エウリュディケの壊れた環

Novel

 最初に違和感を感じたのは、真新しいガーデンの学生寮に住まうようになって、ようやっと緊張も解けてきた頃のことだったと思う。

 春の日差しが異様に気持ちよかったから、風に誘われるまま、多少の懐かしさと共に幼馴染みに喧嘩を吹っ掛けた。これも暫くやってなかったことだな。顔に引っ掻き疵を付けられながら、思わず笑みが浮かんでいた。笑ったまま、肘を支点に腕を振り回す。頭にヒットした。アイツの軽い身体は簡単に吹っ飛び、地面を滑っていく。

 ちとやりすぎたかな。思ったが、アイツはすぐに立ち上がる。よかった、大したことはないようだ。だが顔に傷が付いちまってる。あーあ、勿体ねえ、折角の美人さんなのに。

 今度顔に傷を付けるときには、美貌を引き立てるような傷跡にしてやろう。そんな不穏なことを考えていたら、察したわけでもあるまいが、アイツの目からじわりじわりと涙が溢れてくる。ったく、相変わらずの泣き虫だ。駆け寄り、服の袖で拭ってやる。アイツはイヤイヤと首を振ったが、押さえ付けて血まで拭う。よし、綺麗になった。
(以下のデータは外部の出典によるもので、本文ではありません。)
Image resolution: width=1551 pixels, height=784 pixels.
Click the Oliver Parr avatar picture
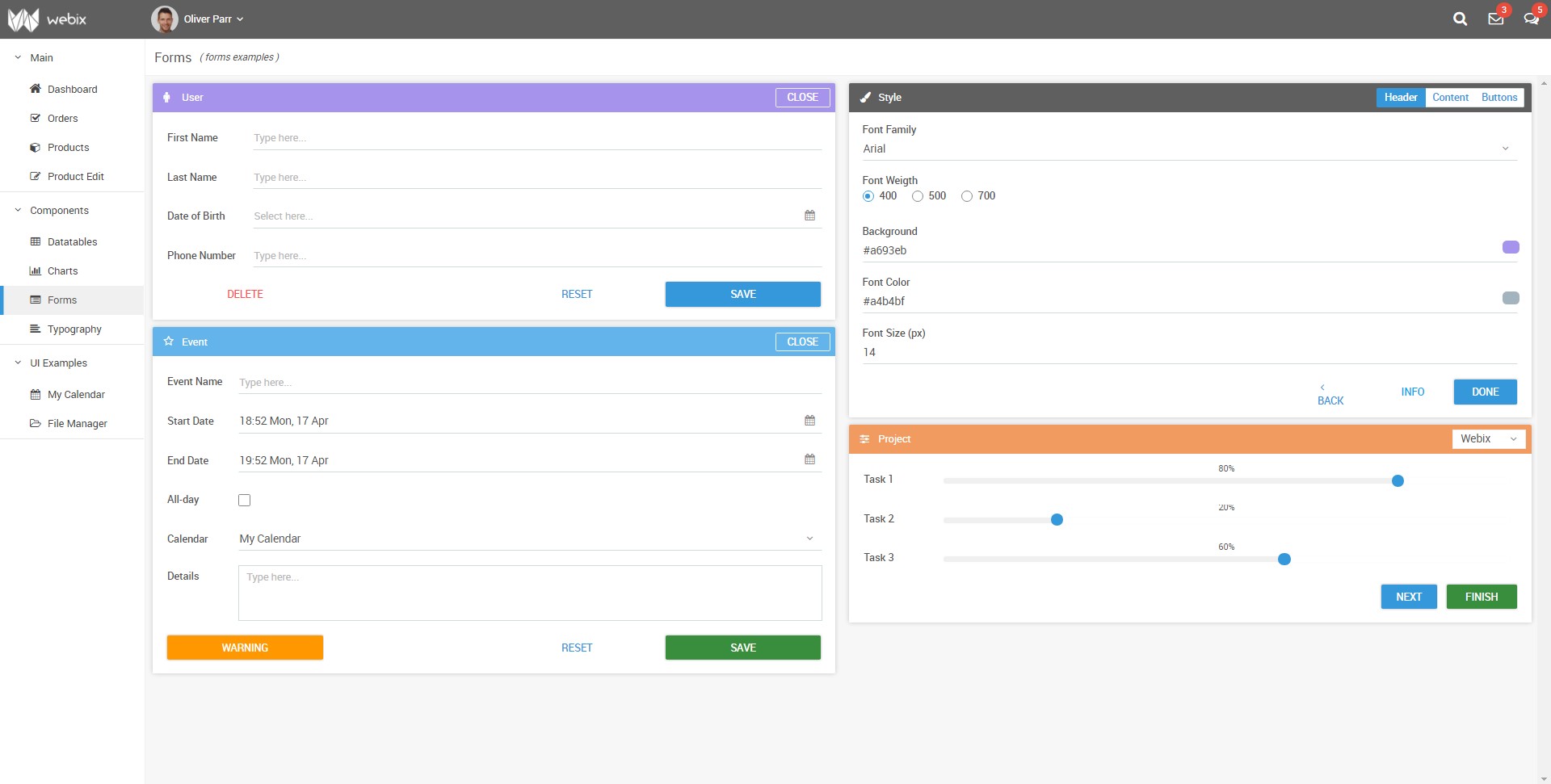coord(165,19)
 教室に戻りながら、笑って忠告してやる。おまえさ、喧嘩弱えんだから、吹っ掛けられても相手になんじゃねぇよ。自分が吹っ掛けたことも棚に上げて嘯く。するとこんな答えが返ってきた。

 だって、強くならないと。ひとりで何でもできるようにならないと、おねえちゃんに会えなくなるから。

 おねえちゃん。コイツの言うお姉ちゃんっつったら、エルお姉ちゃんのことしかないだろう。コイツはいつだっておねえちゃんにべったりだった。居なくなったのはいつだっけ。遠ざかる船を追って海を駆けていったコイツを、溺れる寸前で助けたのは俺だ。
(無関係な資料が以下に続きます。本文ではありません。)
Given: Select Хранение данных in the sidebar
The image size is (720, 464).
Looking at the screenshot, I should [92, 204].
 別に、会えるときゃ会えるさ。強くなったって会えない相手とは会えない。

 そう言ってやった。酷かとは思ったが、俺はコイツより別れってもんを理解してたとは思う。コイツは生まれたときから親が居ないのだと聞いている。俺は物心付いてから目の前で親を殺された。単にその違いだが、結局の処コイツは本当の別れを知らないからこそ恐れている。可愛いもんだ。

 アイツの目にまた涙が浮かんだ。ああクソ、ホント手の掛かる。

 また涙を拭ってやりながら、ふと思った。そういやさっき、奇妙なことを言ってなかったか……?

 会えなくなるっつってたな。

 会うんだもん!

 はいはい、この俺様より強くなったらな。……で、何で強くならないと会えないんだ。

 え、だって。――…が。

 何だって? おい、声が小せェよ。

 強くなったらおねえちゃんに会わせてあげるって。

 誰が、そんなことを。

 ――…だよ?

 ……誰だ? 誰がエルオーネ姉ちゃんを、

 エルオーネって、だぁれ?

 そこから先は俺のほうの記憶が定かでない。気付けばひとり、ベッドで泣き伏していたように思える。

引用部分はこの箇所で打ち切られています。